RECORDS FOR THIS TASK:
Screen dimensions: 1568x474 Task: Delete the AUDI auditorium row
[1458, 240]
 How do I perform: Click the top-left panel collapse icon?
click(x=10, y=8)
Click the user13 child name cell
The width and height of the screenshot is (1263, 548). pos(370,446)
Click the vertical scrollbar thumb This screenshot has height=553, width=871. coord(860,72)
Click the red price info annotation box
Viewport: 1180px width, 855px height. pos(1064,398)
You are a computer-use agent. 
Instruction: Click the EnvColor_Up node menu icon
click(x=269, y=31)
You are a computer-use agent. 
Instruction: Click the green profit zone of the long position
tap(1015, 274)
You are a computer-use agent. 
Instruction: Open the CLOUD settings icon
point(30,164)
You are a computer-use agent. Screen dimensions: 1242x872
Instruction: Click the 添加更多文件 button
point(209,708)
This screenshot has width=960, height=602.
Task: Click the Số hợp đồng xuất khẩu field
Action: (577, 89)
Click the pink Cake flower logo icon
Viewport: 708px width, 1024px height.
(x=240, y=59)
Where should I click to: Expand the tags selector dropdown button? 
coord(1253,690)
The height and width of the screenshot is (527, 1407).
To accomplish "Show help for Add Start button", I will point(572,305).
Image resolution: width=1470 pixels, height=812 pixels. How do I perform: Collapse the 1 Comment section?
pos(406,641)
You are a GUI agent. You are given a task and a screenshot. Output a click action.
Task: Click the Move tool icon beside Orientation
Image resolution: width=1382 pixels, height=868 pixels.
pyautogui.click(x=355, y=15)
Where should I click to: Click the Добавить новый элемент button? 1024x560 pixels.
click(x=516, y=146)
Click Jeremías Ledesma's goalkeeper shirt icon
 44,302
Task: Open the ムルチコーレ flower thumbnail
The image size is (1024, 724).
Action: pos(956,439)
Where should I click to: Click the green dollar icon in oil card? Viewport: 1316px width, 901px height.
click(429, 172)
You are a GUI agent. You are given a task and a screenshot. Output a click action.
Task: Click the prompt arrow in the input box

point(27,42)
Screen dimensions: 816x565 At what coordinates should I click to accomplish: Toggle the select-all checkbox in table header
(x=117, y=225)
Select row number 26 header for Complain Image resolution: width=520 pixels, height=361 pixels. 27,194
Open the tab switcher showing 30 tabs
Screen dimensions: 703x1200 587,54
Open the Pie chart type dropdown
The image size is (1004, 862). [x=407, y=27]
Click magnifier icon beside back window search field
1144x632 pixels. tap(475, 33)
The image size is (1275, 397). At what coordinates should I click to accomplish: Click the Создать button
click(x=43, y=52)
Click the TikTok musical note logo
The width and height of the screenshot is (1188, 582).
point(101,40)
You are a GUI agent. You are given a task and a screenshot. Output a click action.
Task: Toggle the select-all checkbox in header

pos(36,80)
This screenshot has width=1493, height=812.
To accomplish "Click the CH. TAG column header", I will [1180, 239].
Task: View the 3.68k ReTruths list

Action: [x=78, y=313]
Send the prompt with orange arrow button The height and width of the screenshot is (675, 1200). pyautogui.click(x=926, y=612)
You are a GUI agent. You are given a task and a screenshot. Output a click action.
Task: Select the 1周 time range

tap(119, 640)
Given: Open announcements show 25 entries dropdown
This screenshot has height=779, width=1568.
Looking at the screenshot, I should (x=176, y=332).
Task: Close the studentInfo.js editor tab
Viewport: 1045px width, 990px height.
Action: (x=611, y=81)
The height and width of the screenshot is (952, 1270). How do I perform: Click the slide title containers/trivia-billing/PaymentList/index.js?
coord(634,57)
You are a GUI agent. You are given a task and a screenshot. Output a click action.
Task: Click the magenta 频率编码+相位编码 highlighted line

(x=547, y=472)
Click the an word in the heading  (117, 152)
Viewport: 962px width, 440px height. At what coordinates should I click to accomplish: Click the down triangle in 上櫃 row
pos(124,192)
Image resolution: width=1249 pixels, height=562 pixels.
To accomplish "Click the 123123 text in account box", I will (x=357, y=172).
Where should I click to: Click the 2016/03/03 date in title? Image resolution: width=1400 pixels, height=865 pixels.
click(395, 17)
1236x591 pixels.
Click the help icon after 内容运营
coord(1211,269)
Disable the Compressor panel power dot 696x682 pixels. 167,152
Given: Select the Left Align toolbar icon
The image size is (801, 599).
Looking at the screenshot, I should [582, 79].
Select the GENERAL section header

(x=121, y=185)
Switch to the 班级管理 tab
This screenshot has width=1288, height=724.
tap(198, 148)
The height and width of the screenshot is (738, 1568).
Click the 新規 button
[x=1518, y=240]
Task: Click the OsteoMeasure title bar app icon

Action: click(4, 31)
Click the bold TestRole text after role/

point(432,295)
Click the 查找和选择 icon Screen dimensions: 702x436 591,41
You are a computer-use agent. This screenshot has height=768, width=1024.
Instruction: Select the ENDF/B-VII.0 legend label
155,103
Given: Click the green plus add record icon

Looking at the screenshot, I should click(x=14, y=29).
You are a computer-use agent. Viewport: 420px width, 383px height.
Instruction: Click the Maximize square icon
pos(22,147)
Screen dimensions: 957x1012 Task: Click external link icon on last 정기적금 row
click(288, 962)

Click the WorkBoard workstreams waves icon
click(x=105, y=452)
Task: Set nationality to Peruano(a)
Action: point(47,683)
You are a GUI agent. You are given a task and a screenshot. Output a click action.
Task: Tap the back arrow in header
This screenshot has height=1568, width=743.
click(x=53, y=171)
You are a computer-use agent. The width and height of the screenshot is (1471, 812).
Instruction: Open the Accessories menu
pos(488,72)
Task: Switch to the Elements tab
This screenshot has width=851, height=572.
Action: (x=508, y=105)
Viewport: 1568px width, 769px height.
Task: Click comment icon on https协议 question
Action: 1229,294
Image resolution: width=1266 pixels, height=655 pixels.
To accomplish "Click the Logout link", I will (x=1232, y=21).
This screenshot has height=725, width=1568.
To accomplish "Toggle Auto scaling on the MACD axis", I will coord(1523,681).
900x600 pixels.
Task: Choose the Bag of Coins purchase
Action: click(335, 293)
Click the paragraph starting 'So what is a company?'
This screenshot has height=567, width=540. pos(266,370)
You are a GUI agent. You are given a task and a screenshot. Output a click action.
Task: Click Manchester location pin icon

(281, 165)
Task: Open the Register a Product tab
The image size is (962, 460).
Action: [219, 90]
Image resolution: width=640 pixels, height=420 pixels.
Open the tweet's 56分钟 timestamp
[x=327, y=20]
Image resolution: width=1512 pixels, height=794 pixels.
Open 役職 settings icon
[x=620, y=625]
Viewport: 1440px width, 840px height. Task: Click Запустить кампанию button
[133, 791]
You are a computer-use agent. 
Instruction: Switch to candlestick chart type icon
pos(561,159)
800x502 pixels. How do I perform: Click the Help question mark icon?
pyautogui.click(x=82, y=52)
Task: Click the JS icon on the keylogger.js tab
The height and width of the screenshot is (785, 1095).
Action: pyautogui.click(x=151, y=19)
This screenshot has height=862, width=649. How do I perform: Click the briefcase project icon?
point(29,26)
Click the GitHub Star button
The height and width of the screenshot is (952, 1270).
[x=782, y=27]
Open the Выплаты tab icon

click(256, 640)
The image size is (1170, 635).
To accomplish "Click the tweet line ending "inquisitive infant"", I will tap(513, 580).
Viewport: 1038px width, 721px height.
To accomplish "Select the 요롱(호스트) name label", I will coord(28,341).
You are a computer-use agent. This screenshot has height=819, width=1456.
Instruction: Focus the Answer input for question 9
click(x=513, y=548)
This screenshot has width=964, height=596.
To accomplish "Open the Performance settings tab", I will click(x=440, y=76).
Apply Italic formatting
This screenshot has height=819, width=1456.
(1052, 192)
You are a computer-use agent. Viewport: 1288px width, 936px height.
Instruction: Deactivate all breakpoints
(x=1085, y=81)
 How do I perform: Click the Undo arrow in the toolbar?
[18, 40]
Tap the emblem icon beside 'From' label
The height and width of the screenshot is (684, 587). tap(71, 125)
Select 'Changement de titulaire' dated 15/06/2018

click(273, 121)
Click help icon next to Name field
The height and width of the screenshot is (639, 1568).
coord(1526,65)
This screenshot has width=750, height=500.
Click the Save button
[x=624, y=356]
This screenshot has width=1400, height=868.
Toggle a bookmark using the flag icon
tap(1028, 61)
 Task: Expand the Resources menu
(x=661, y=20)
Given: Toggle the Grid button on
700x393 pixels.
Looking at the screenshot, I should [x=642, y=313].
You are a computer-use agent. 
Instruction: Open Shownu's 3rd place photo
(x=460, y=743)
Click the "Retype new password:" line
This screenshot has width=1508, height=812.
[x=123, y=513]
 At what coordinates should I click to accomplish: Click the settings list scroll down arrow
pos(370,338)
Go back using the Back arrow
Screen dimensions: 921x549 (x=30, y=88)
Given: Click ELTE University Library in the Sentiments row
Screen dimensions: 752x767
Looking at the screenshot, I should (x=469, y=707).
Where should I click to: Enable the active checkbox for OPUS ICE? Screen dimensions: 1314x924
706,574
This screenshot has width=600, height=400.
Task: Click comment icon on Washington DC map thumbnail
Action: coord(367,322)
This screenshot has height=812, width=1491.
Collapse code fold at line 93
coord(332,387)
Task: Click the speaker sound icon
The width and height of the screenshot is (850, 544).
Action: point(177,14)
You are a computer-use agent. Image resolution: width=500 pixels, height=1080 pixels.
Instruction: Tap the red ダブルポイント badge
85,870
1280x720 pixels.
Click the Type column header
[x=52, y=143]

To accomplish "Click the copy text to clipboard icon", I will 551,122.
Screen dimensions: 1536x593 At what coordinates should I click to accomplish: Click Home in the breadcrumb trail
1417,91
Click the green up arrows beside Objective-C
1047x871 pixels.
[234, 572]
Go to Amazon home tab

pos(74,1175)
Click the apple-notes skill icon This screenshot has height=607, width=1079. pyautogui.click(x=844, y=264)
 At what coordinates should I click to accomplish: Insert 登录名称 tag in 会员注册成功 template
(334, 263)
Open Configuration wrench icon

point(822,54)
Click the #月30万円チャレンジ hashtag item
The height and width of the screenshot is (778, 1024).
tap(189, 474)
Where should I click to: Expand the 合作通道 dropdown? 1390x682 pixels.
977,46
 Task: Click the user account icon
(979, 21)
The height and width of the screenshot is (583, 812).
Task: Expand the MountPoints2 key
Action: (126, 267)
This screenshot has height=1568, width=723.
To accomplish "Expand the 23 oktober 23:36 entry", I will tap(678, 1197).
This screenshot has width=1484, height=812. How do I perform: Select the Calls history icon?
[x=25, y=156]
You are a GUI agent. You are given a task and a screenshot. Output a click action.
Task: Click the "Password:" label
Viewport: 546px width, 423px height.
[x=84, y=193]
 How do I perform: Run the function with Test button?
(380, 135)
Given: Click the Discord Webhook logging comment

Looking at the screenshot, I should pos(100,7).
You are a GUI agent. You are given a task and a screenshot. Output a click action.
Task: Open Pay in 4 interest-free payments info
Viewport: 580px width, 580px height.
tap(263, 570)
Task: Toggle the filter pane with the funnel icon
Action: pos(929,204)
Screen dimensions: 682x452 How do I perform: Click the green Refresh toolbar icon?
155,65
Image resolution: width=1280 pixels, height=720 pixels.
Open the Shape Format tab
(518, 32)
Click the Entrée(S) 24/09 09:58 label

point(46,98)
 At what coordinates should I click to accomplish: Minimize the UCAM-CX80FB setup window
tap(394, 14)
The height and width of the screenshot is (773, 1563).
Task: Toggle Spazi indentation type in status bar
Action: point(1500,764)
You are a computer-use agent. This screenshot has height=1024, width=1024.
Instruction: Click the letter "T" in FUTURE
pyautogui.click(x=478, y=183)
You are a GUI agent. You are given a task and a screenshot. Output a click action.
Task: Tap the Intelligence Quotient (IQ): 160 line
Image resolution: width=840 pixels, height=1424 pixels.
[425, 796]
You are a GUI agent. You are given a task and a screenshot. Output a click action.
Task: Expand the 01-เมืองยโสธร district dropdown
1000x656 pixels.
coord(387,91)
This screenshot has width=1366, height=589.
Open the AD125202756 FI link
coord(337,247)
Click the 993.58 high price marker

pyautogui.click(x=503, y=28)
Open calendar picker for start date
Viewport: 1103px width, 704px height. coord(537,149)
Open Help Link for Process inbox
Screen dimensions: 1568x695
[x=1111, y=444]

REQUIREMENTS: Copy the data above verbatim, starting at the line containing "Where should I click to: Expand the 合作通道" and ending at the line containing "[x=84, y=193]".

RESPONSE:
Where should I click to: Expand the 合作通道 dropdown? 1390x682 pixels.
977,46
 Task: Click the user account icon
(979, 21)
The height and width of the screenshot is (583, 812).
Task: Expand the MountPoints2 key
Action: (126, 267)
This screenshot has height=1568, width=723.
To accomplish "Expand the 23 oktober 23:36 entry", I will tap(678, 1197).
This screenshot has width=1484, height=812. How do I perform: Select the Calls history icon?
[x=25, y=156]
You are a GUI agent. You are given a task and a screenshot. Output a click action.
Task: Click the "Password:" label
Viewport: 546px width, 423px height.
[x=84, y=193]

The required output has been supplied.